In the Catskills eBook

This eBook from the Gutenberg Project consists of approximately 208 pages of information about In the Catskills.

In the Catskills eBook

This eBook from the Gutenberg Project consists of approximately 208 pages of information about In the Catskills.

The speckled Canada is a very superior warbler, having a lively, animated strain, reminding you of certain parts of the canary’s, though quite broken and incomplete; the bird, the while, hopping amid the branches with increased liveliness, and indulging in fine sibilant chirps, too happy to keep silent.

His manners are quite marked.  He has a habit of courtesying when he discovers you which is very pretty.  In form he is an elegant bird, somewhat slender, his back of a bluish lead-color becoming nearly black on his crown:  the under part of his body, from his throat down, is of a light, delicate yellow, with a belt of black dots across his breast.  He has a fine eye, surrounded by a light yellow ring.

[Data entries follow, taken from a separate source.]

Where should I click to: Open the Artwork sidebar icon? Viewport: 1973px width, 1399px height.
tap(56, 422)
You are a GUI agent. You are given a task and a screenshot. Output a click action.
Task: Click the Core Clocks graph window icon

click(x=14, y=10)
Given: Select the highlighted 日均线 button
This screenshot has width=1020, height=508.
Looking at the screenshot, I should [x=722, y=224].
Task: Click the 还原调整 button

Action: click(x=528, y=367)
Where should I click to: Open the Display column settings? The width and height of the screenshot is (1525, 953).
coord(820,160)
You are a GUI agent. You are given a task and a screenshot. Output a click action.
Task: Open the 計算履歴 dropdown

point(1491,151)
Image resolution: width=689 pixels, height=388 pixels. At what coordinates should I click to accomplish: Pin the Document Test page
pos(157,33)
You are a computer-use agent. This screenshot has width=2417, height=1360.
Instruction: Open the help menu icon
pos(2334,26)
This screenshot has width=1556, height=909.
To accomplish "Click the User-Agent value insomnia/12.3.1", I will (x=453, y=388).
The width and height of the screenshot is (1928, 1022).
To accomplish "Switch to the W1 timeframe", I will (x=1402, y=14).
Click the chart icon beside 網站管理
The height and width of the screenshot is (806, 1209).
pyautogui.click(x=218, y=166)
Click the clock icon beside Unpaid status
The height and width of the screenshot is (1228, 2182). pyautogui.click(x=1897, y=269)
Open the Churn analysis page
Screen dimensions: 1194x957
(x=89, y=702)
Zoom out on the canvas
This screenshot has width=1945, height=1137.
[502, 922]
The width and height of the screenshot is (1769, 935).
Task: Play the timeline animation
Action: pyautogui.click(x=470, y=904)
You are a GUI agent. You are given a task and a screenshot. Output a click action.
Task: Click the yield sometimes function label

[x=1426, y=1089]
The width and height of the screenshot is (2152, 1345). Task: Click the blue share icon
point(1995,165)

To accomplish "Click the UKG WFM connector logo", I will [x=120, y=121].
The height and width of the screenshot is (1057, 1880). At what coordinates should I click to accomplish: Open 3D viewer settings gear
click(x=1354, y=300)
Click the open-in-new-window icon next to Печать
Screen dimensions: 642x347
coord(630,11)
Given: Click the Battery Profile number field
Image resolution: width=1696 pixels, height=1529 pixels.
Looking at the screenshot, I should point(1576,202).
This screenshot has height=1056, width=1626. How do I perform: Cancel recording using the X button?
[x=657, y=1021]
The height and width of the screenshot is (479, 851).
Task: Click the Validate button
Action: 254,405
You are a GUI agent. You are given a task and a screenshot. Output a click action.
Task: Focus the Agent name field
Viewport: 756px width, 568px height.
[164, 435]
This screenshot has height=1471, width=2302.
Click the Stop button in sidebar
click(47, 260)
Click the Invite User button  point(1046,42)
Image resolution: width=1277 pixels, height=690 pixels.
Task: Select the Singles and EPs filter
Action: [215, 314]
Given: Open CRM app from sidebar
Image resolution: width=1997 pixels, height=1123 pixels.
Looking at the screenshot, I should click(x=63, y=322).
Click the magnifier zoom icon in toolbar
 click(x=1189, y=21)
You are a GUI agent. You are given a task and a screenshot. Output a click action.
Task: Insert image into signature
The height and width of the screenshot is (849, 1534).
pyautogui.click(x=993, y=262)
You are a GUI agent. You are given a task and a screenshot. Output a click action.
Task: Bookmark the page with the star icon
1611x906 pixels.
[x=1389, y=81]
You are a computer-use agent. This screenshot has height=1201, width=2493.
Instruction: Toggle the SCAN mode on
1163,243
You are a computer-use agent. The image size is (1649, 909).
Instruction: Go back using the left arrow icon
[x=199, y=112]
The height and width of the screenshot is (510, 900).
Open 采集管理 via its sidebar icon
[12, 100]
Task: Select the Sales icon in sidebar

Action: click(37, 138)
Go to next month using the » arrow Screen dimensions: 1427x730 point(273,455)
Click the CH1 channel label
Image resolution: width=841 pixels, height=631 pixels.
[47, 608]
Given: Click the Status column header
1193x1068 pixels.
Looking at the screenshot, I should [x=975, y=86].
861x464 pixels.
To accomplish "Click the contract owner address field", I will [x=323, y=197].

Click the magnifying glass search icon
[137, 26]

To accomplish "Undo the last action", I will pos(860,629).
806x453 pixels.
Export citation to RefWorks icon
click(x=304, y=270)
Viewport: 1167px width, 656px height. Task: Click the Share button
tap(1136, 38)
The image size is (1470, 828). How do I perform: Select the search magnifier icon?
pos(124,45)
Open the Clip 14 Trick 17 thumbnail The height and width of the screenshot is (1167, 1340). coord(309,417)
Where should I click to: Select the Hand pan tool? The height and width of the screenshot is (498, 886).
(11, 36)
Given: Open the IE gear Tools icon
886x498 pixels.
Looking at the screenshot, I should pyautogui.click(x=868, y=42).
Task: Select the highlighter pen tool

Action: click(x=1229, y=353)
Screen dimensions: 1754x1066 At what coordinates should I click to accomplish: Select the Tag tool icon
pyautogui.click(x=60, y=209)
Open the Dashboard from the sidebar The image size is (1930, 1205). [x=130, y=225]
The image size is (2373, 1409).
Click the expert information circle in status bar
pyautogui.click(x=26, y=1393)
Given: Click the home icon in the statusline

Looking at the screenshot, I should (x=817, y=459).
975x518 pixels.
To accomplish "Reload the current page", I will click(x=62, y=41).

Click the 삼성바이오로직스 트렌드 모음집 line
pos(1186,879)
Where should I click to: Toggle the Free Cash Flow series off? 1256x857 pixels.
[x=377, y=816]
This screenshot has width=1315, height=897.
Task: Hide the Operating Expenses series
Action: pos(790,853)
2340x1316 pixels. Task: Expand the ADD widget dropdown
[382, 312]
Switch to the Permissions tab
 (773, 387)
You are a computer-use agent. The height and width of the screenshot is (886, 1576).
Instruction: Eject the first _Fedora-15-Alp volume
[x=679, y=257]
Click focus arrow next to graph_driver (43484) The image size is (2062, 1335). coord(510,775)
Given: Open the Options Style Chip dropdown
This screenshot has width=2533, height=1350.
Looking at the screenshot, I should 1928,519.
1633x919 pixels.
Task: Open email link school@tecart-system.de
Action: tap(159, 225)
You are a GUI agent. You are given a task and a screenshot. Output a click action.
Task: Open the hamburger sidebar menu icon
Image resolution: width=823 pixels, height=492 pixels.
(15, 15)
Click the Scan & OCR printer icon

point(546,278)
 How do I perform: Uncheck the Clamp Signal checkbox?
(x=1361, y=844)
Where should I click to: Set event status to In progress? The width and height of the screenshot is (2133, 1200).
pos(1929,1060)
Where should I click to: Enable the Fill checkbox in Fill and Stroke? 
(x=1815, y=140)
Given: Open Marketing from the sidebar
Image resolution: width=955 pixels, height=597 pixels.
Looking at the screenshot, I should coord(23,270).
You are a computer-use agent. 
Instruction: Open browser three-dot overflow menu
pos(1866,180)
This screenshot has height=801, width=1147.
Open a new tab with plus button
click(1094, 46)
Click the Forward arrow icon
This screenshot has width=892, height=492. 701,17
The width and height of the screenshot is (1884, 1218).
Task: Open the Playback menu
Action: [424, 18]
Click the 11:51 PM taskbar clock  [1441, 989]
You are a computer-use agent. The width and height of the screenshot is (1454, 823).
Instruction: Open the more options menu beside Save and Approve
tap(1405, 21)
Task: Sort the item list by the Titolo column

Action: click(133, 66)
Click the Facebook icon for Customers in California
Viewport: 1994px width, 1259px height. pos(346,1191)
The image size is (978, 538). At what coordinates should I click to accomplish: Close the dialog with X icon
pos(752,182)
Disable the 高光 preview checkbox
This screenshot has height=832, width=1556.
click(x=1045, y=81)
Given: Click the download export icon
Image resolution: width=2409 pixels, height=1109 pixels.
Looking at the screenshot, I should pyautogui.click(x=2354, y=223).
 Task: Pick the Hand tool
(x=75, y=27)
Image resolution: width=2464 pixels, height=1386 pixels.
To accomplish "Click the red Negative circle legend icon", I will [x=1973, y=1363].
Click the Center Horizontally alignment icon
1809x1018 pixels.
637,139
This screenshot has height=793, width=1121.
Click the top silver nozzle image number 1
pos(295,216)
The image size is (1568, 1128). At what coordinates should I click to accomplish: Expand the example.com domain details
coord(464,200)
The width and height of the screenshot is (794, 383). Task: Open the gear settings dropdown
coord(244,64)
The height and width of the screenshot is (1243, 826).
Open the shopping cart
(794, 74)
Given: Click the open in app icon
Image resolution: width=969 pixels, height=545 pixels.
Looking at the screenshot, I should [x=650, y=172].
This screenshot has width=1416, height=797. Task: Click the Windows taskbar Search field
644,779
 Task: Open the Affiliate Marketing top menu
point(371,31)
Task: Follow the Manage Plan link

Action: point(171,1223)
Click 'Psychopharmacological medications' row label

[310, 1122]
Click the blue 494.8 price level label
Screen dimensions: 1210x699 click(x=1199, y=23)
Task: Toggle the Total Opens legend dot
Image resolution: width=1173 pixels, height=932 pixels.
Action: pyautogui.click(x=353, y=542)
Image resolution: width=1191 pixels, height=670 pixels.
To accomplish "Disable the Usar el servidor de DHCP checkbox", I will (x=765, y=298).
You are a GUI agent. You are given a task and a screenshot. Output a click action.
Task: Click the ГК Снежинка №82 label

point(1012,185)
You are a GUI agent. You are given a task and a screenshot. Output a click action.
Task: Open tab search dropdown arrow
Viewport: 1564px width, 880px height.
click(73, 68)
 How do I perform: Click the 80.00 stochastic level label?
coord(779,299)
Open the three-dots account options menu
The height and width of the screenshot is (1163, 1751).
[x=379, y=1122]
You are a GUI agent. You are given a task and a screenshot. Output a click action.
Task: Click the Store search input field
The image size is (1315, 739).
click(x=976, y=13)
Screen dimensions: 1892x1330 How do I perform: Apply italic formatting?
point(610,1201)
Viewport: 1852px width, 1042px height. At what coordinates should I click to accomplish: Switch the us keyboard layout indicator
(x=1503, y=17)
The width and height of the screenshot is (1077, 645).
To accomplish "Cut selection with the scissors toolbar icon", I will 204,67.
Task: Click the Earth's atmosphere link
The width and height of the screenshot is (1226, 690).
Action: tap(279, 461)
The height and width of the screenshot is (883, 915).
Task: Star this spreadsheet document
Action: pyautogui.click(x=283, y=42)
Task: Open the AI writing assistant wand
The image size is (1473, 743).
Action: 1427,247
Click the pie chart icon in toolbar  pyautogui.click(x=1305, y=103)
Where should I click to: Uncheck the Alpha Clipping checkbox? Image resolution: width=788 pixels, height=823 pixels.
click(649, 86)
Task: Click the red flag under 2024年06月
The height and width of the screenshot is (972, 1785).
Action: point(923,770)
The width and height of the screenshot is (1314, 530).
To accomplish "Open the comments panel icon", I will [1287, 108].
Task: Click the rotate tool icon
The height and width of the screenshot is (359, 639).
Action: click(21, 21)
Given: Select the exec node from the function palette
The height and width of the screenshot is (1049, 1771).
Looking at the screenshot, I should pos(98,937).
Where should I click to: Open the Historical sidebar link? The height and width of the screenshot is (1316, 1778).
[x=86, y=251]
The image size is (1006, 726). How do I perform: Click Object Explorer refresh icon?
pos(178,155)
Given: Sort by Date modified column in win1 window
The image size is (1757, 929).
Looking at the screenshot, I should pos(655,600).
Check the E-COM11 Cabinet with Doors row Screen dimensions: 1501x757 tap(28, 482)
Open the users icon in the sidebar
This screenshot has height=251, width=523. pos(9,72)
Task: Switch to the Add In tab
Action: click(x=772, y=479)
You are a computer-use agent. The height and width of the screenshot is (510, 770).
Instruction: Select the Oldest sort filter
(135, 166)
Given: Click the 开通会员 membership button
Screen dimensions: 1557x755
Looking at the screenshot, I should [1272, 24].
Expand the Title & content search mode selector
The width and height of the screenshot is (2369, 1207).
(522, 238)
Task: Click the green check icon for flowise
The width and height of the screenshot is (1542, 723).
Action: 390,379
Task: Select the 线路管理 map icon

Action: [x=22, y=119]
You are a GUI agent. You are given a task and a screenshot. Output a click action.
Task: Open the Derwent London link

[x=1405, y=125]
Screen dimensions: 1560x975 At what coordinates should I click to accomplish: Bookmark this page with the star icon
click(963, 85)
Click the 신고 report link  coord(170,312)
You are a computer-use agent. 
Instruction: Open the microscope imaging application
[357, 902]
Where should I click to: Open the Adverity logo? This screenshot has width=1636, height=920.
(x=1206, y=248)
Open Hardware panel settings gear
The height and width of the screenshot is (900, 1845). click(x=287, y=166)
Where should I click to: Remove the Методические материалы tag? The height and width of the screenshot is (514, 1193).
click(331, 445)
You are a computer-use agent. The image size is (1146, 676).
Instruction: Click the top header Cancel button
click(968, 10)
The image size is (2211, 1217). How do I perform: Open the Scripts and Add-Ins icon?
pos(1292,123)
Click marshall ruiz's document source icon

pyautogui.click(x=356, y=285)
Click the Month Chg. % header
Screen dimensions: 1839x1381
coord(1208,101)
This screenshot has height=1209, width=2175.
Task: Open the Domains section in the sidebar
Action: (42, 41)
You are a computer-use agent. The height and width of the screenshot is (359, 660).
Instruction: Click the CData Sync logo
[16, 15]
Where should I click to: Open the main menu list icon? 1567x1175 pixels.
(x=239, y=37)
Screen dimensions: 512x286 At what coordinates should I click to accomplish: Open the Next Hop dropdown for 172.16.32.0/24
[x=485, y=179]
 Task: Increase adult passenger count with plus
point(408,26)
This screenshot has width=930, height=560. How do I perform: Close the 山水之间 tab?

The parent birds are much disturbed by my presence, and keep up a loud emphatic chirping, which attracts the attention of their sympathetic neighbors, and one after another they come to see what has happened.  The chestnut-sided and the Blackburnian come in company.  The black and yellow warbler pauses a moment and hastens away; the Maryland yellow-throat peeps shyly from the lower bushes and utters his “Fip! fip!” in sympathy; the wood pewee comes straight to the tree overhead, and the red-eyed vireo lingers and lingers, eying me with a curious, innocent look, evidently much puzzled.  But all disappear again, one by one, apparently without a word of condolence or encouragement to the distressed pair.  I have often noticed among birds this show of sympathy,—­if indeed it be sympathy, and not merely curiosity, or desire to be forewarned of the approach of a common danger.

An hour afterward I approach the place, find all still, and the mother bird upon the nest.  As I draw near she seems to sit closer, her eyes growing large with an inexpressibly wild, beautiful look.  She keeps her place till I am within two paces of her, when she flutters away as at first.  In the brief interval the remaining egg has hatched, and the two little nestlings lift their heads without being jostled or overreached by any strange bedfellow.  A week afterward and they were flown away,—­so brief is the infancy of birds.  And the wonder is that they escape, even for this short time, the skunks and minks and muskrats that abound here, and that have a decided partiality for such tidbits.

I pass on through the old Barkpeeling, now threading an obscure cow-path or an overgrown wood-road; now clambering over soft and decayed logs, or forcing my way through a network of briers and hazels; now entering a perfect bower of wild cherry, beech, and soft maple; now emerging into a little grassy lane, golden with buttercups or white with daisies, or wading waist-deep in the red raspberry-bushes.

Whir! whir! whir! and a brood of half-grown partridges start up like an explosion, a few paces from me, and, scattering, disappear in the bushes on all sides.  Let me sit down here behind the screen of ferns and briers, and hear this wild hen of the woods call together her brood.  At what an early age the partridge flies!  Nature seems to concentrate her energies on the wing, making the safety of the bird a point to be looked after first; and while the body is covered with down, and no signs of feathers are visible, the wing-quills sprout and unfold, and in an incredibly short time the young make fair headway in flying.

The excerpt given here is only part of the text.